Anatomy of a Jump

posted in: Exercises, Strength Training, Videos | 4
jumping is awesome, and so is my dog :)

Jumping is a movement skill that is often overlooked in traditional fitness programs. I actually just recently started including more jumping in my own training program – not just for skill improvement, but also for conditioning purposes. My jumping experience had been mostly confined to doing box jumps at the local gym, but it wasn’t until I attended a MovNat natural movement training seminar that I realized the value of learning how to jump efficiently.

Below, you’ll find some pictures of me practicing vertical jumping onto a picnic table at my local park. I’ll detail some of the key points for making a successful jump. This is only one kind of jumping technique – there are many. You’ll see a few more ideas for training in the video below, but this is also only a sampling. When you learn how to jump properly, it opens up a whole new perspective for different training possibilities. How high are you jumping? How far? On what surface? What do you need to do after the jump? These things and many others come into context when applying jump training to your program.

Anatomy of a Jump

Phase 1 – adopt a mid-foot balance, lean forward, lengthen spine, begin to swing arms backwards

Phase 2 – continue the forward bend, storing elastic tension in your posterior chain, coiling your body down into the earth like a spring ready to jump

Phase 3 – begin leg drive, pressing feet into the earth as arms start to swing forward

Phase 4 – extend hips forcefully, allowing knees and ankles to fully extend for extra power generation

Phase 5 – consciously pull yourself to your target through the air. Even after the force generation is complete, you need to actively control your movement. It’s true that you are weightless for a moment, but that doesn’t mean you should give up conscious control.

Phase 6 – reach for your target with your feet, and ensure good posture for landing

Phase 7 – absorb bodyweight onto a flat foot, mid-foot balance with a tall posture (squat, partial squat, or standing depending on the height of the jump). The landing should be soft, even quiet, as you distribute the force of impact throughout your entire body structure.

It seems complicated, and it is when you think about it (and overthink about it). But with good coaching and ample practice, this movement becomes almost automatic where you don’t have to think about the key points anymore. Instead, you just think, I’m going to jump there.

Here are some more examples of different jumping drills you can do with a picnic table, or anything at an elevated height:

Do keep in mind that even though jumping is a natural human movement, proper jumping technique does not come naturally to human’s. This post was meant to give you a better understanding of a proper jump, but NOT to replace good coaching. You won’t learn how to jump efficiently or effectively from an online tutorial. You need in-person coaching with someone who is qualified to teach. I recommend seeking out a MovNat coach for professional instruction.

To your health and success,

Fitness Professional and MovNat training alumni

4 Responses

  1. John,

    great work man! we have been employing lots of this proper jumping and creating new challenges in our Mocean365 work. picnic tables and playgrounds are perfect for new challenges. adding matrix’s eventually as well.
    love the new site. looks way cleaner and refined for sure. keep up the great work and if your ever in Northern Vt, give a holler and maybe we can jump around bro!

  2. Hi Skye,

    Thanks for the shout. There is so much that can be done at the local playground and even just with a picnic table – keep it real bro!



  3. Jumping (more significantly the landing) is one of the skills that a lot or people and i mean A LOT of people can’t do properly. Even though they may be doing sports that require jumping. No wonder there are so many injuries.

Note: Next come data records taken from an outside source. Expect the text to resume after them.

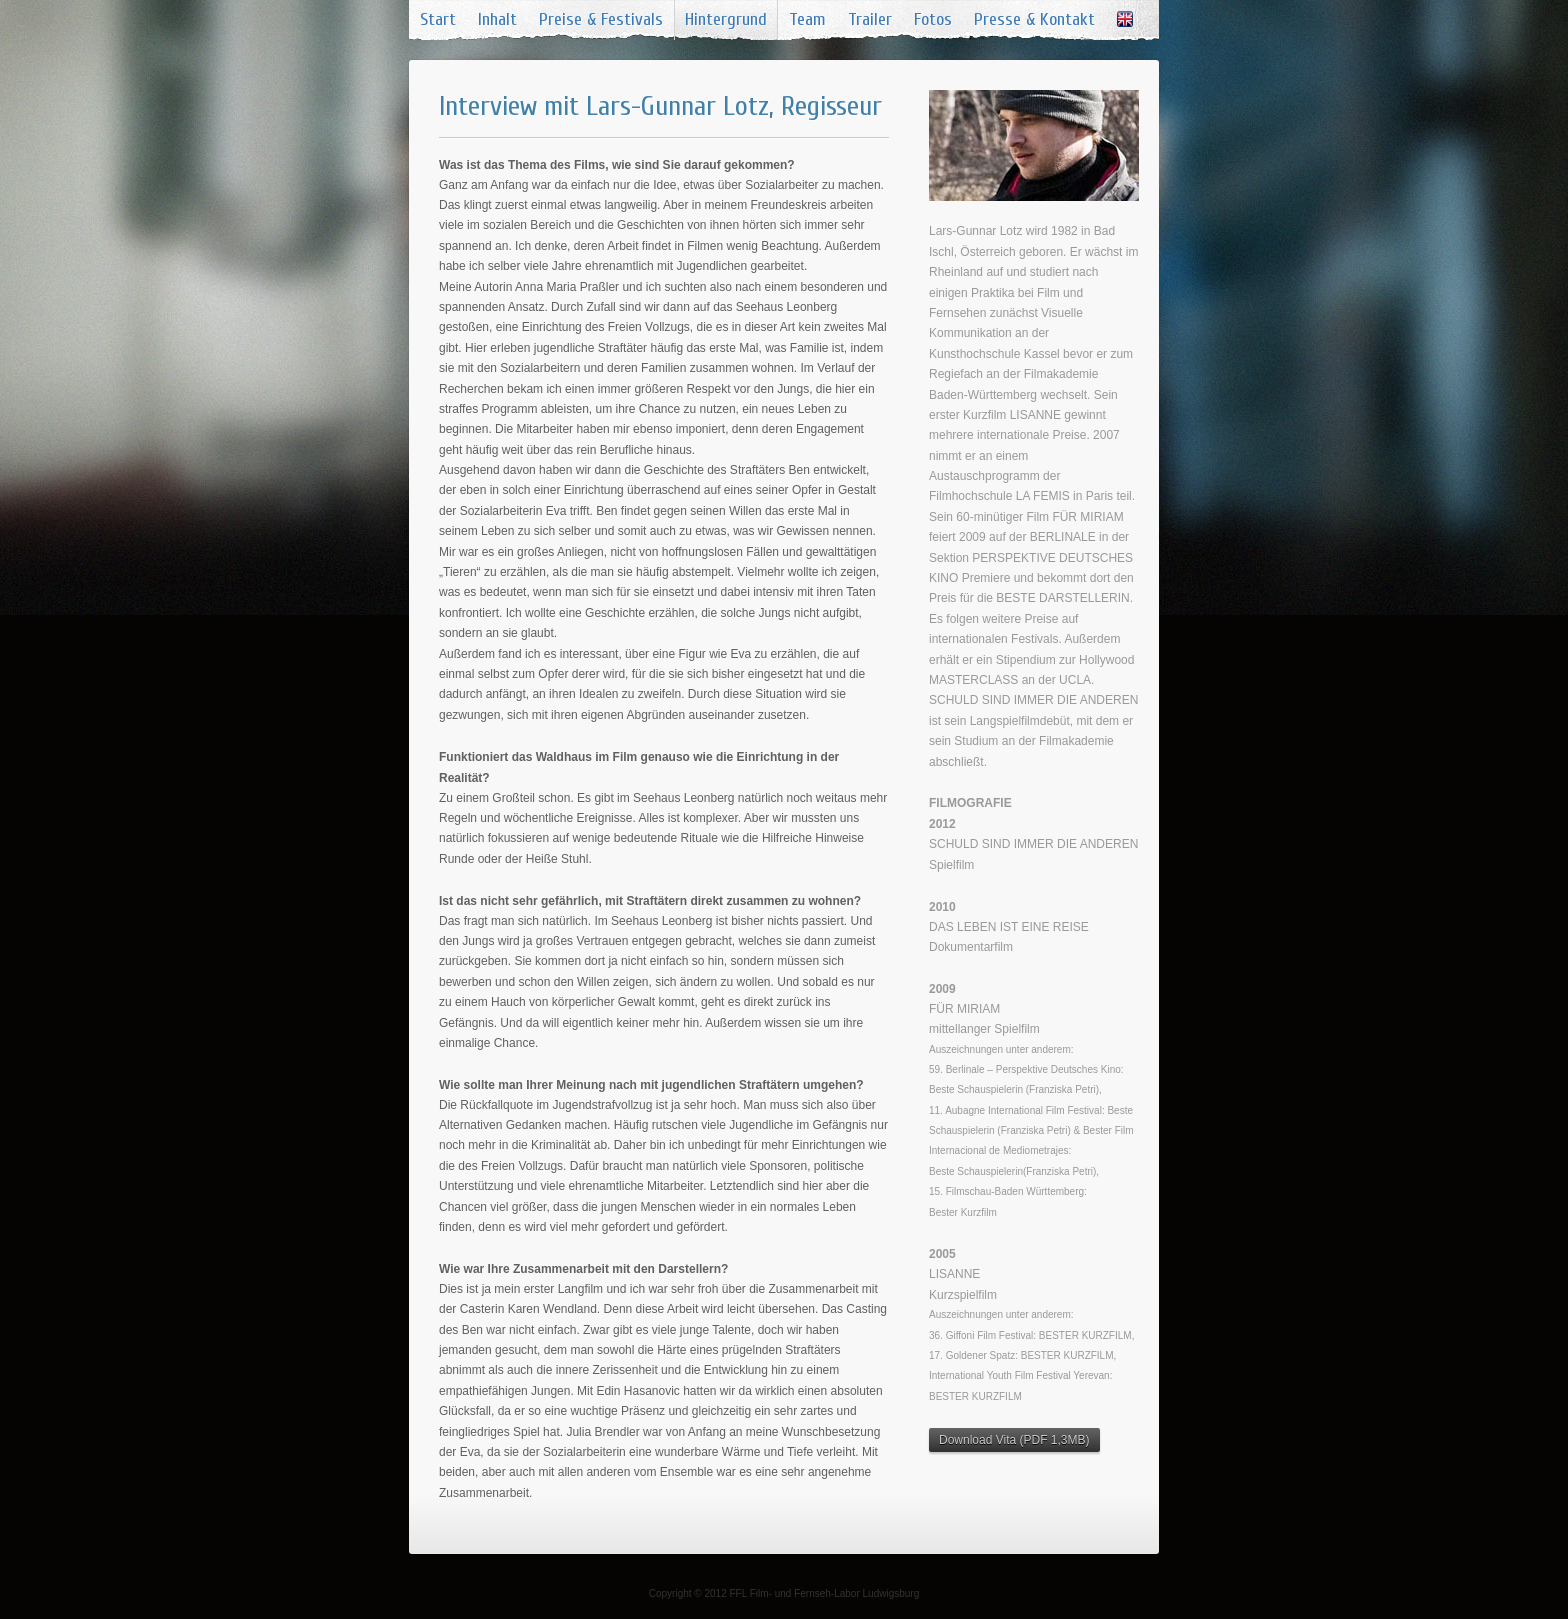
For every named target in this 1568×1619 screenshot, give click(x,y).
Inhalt (497, 19)
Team (807, 19)
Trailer (870, 19)
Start (438, 19)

    • It’s so true, Herman. Even with coaching, it’s not a skill that is easily mastered, which I’ve witnessed many times. It’s true that jumping is a natural human movement, but that doesn’t mean “efficiently effective” jumping comes naturally. It’s a skill like anything else, and it requires practice.

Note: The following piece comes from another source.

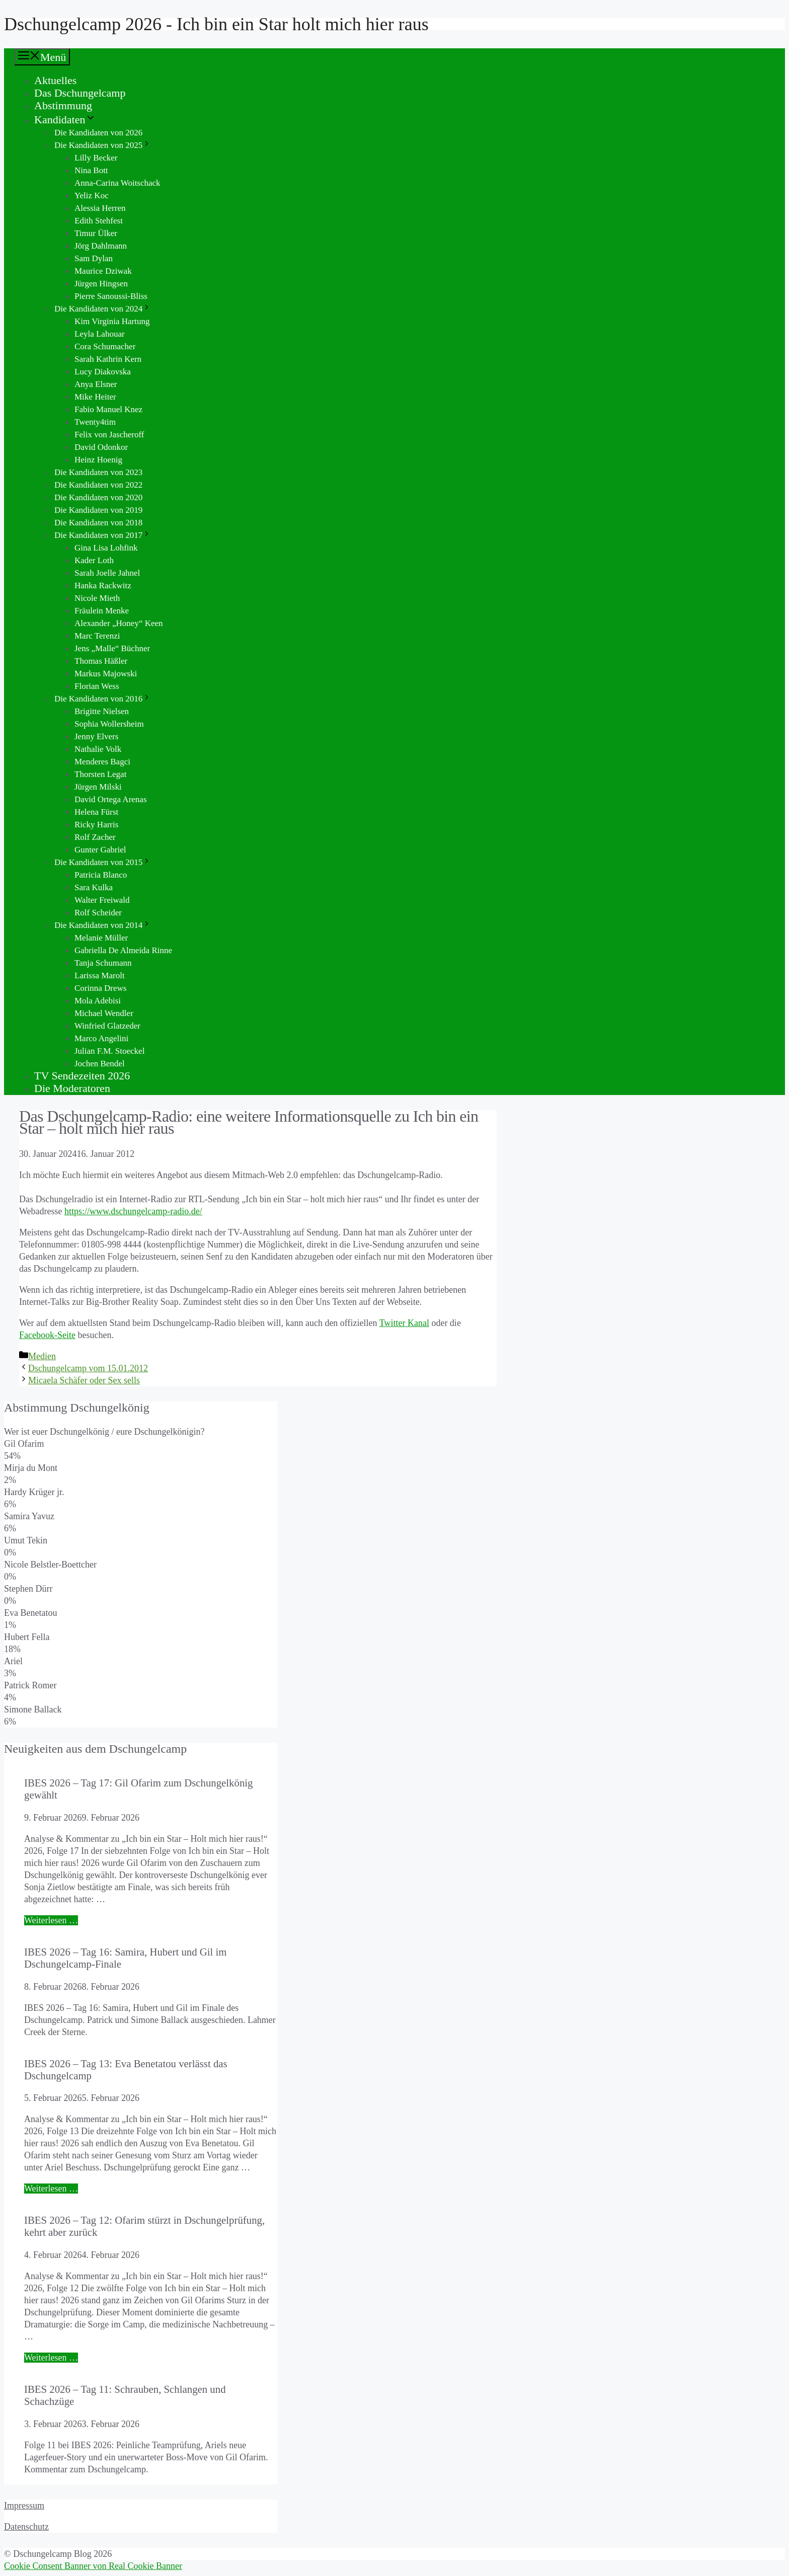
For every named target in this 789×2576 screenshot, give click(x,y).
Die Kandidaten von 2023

      There are a lot of people who would argue that as long as you can effectively make a jump (successful traveling to target destination), you are a good jumper. I don’t think it’s that simple. If you cannot jump and land with proper structural alignment, proper breathing (for you CST’s: discipline level or flow level breathing, not power or fear level breathing), and proper movement (ie smooth absorption of bodyweight, not hard impact), then you are not making a good jump.

      Of course, every situation warrants different action, and the context defines how you proceed. If you are jumping to save your life, it isn’t as important to have perfect technique. In training though, where one of the goals is not only improved performance but health and longevity, making perfect jumps is of paramount importance. I’ve heard too many parkour guys give terrible advice to “just jump” and people start getting injured and wonder why.